- _Provided material_
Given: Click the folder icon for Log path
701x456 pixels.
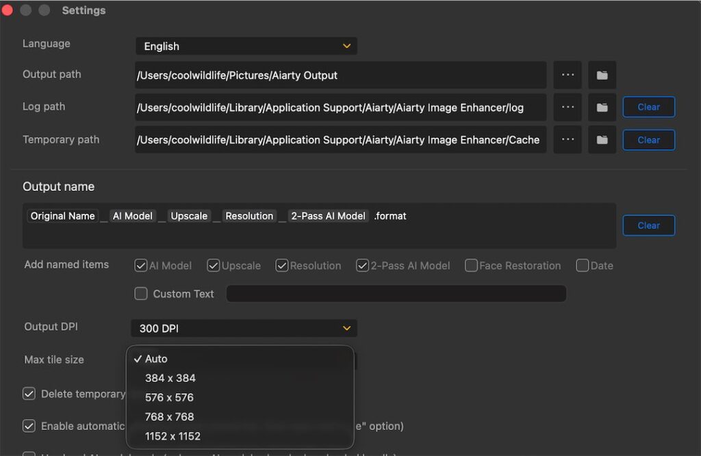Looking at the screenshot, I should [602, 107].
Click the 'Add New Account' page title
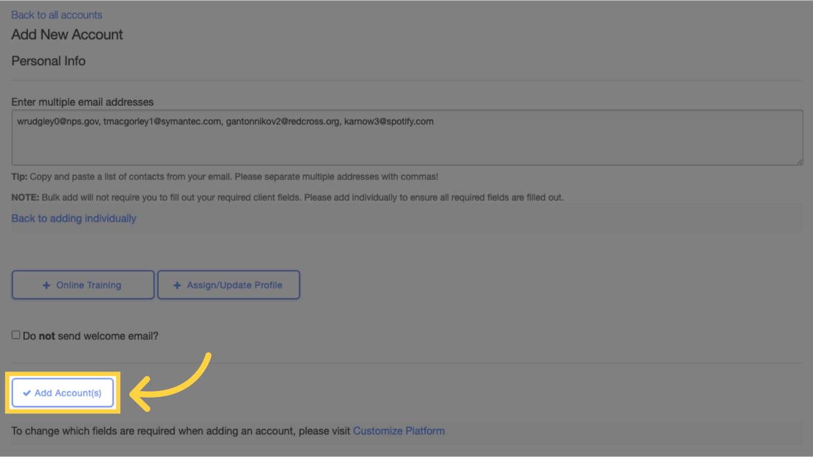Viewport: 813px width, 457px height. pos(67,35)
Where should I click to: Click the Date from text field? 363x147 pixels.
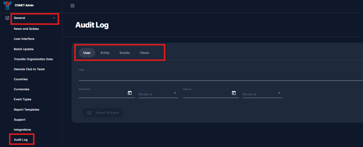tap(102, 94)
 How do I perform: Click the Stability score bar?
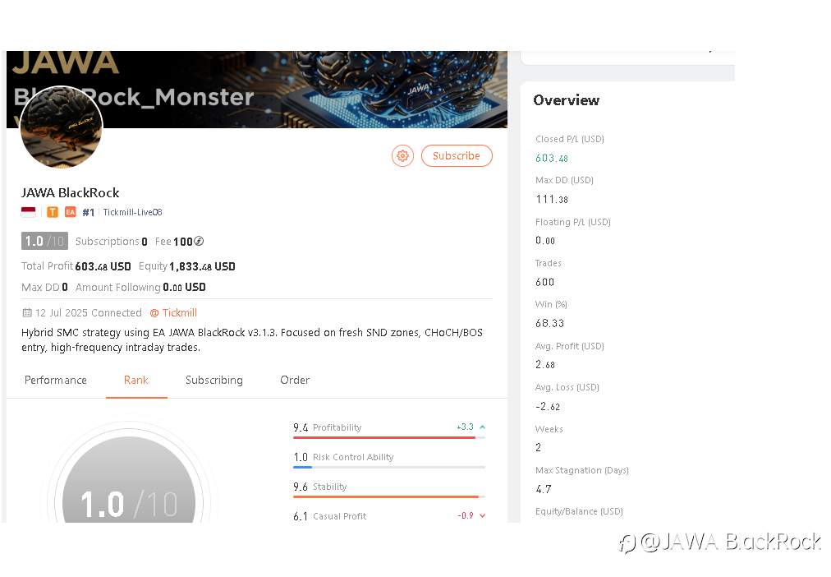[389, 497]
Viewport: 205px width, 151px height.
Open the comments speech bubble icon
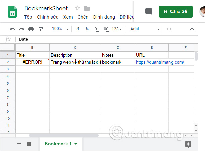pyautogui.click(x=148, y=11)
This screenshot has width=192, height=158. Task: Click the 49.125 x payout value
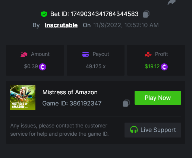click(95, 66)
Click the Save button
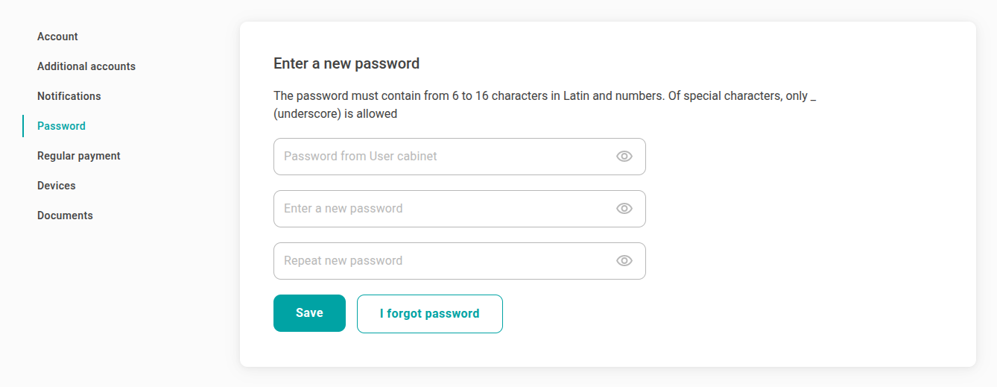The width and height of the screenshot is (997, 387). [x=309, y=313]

- _Problem to solve_
All of the data above is to be repeated exactly, with the pictures left out.

- _Task output_
Given: Click the folder icon for Log path
701x456 pixels.
Looking at the screenshot, I should [602, 107].
Click the 'Add New Account' page title
Viewport: 813px width, 457px height. pos(67,35)
Where should I click to: Click the Date from text field? 363x147 pixels.
tap(102, 94)
 How do I perform: Click the Stability score bar?
[389, 497]
Viewport: 205px width, 151px height.
Open the comments speech bubble icon
pyautogui.click(x=148, y=11)
This screenshot has width=192, height=158. Task: Click the 49.125 x payout value
click(95, 66)
Click the Save button
The width and height of the screenshot is (997, 387). [x=309, y=313]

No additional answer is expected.